The sky was a muted gray above Dead Zone 17, Marrowvale—a place where sunlight seemed hesitant, as if unsure it should reach this broken land. The once-thriving city lay shattered beneath layers of ash and silence, its streets cracked and bones of buildings jutting like jagged teeth.

Cael's boots crunched on the gravel as he moved with his squad through the blasted gates, a mix of ragged trainees and hardened veterans alike. The air was thick—not just with dust, but with something heavier. A lingering, aching sorrow that pressed against his chest, slowing his breath.

He kept his eyes forward, but from the corner of his vision, he saw her.

Sela.

Quiet, always watching, always still. She carried her weight with a calm that unsettled him. Their eyes met for the barest moment as she adjusted her gear, then flicked away, focused on the path ahead.

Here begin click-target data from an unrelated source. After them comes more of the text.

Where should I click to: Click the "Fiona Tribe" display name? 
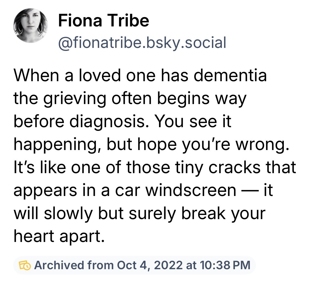pyautogui.click(x=103, y=21)
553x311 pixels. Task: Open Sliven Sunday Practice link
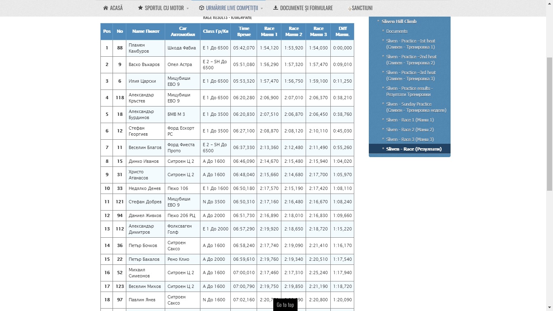416,107
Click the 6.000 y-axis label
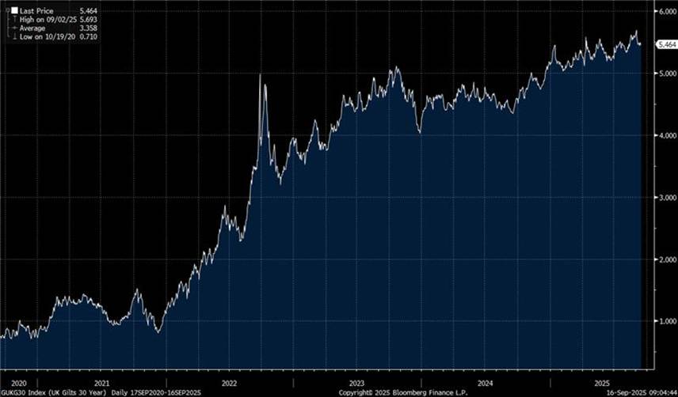Viewport: 678px width, 397px height. pos(665,11)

No words. No introductions. But in that glance was a subtle acknowledgment—as if two lost souls recognized each other's pain without speaking it aloud.

Their squad was a motley crew of six: besides Cael and Sela, there was Jarrik — the brash leader who barked orders like a storm; Myka, sharp-eyed and calculating; Ronn, the nervous sharpshooter; Elise, whose laughter was rare but fierce; and Toren, the silent giant whose presence was a quiet shield.

As they moved deeper, the landscape shifted. Twisted metal, half-collapsed buildings, and puddles reflecting distorted skies greeted them. The air grew colder, heavier, and with it, the subtle pressure of regret.

A faint whisper curled at the edges of Cael's hearing, soft as a sigh. He swallowed the panic rising in his throat. This was the Dead Zone's trap—turn your own mind against you.

The skirmish came unexpectedly.

From the shadows lunged a Mocker — a small, insectoid Wretched whose multiple eyes gleamed with cruel intelligence. It hissed a sound like breaking glass and darted toward Elise.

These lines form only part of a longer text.